There is nothing voluntary, though, about exposure to tear gas. It is by its nature indiscriminate. It affects people who are beyond the center of action in a riot. It wafts through neighborhoods and seeps into homes and businesses. Area residents describe coughing fits they've suffered indoors, even after stuffing wet towels around windows.
"In a COVID time, the last thing you want to do is cause an inflammatory reaction inside the lungs that may be long-lasting," said Dr. Steven Miles, professor emeritus of medicine and bioethics at the University of Minnesota. He pointed out the particular risk posed by the gas in neighborhoods with high concentrations of people of color, who already suffer disproportionately from COVID-19.
Of course, they also suffer disproportionately from the effects of protests-turned-riots, as the owners of burned businesses along Lake Street in Minneapolis and looted businesses in Brooklyn Center can attest. It is easier to object to tear gas than to suggest a credible alternative. In disturbances like those that followed Floyd's murder and Daunte Wright's fatal encounter with police in Brooklyn Center, law enforcement agencies must choose among bad options.
It's worth remembering that the deaths and injuries at Kent State, 51 years ago this week, happened because National Guard troops resorted to live ammunition after tear gas had proved ineffective.
The casualties at Kent State were also the result of inadequate training and poor communication among Guard troops. At a minimum, law enforcement agencies should insist that personnel be scrupulously trained in the use of chemical agents to minimize the risk to innocent people, whether neighboring residents or legitimate protesters. Such training should also teach officers to aim tear-gas projectiles so that they don't hit people or land on apartment balconies, as reportedly happened in Brooklyn Center.
And the authorities should give a complete public accounting of the chemical agents in their arsenals. A spokeswoman for one of the agencies involved in Brooklyn Center said officials were investigating whether such information might be of tactical use to rioters, who would then know "how far back they might need to stand based on what we say we're using."
Here's a more realistic prospect: That medical personnel may be called upon to treat victims, and they need the best possible information about the chemical agents to which their patients have been exposed. That's especially true if medical staff are trying to care for COVID patients.

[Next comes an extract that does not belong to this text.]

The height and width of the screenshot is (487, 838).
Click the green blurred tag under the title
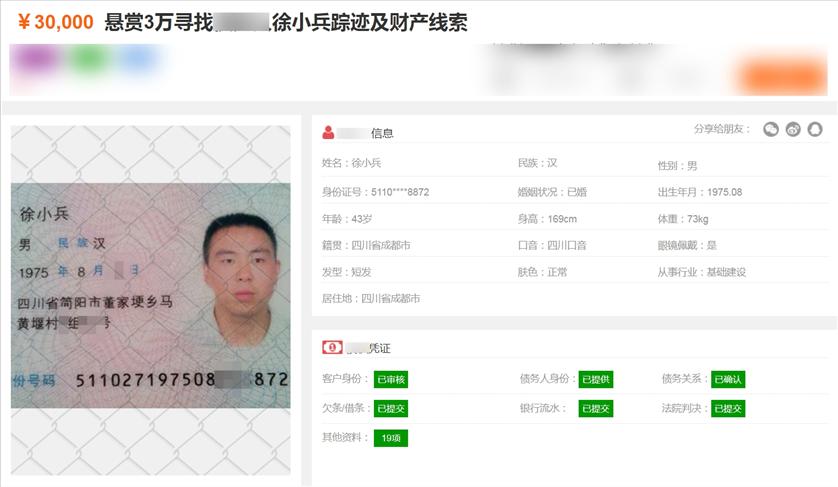(89, 60)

The use of tear gas has been proscribed by international agreement since 1925, when the horrors of chemical weapons in World War I were fresh in memory. The United States signed on to that agreement more recently, after the end of the Vietnam War.
The international prohibition should serve as a reminder that such agents are dangerous and their use must be limited to the most serious threats to public safety. And, ideally, there would be a better way to de-escalate tensions before they lead to mob violence. Perhaps Minnesota authorities, with their newly gained expertise in crowd control, can find it.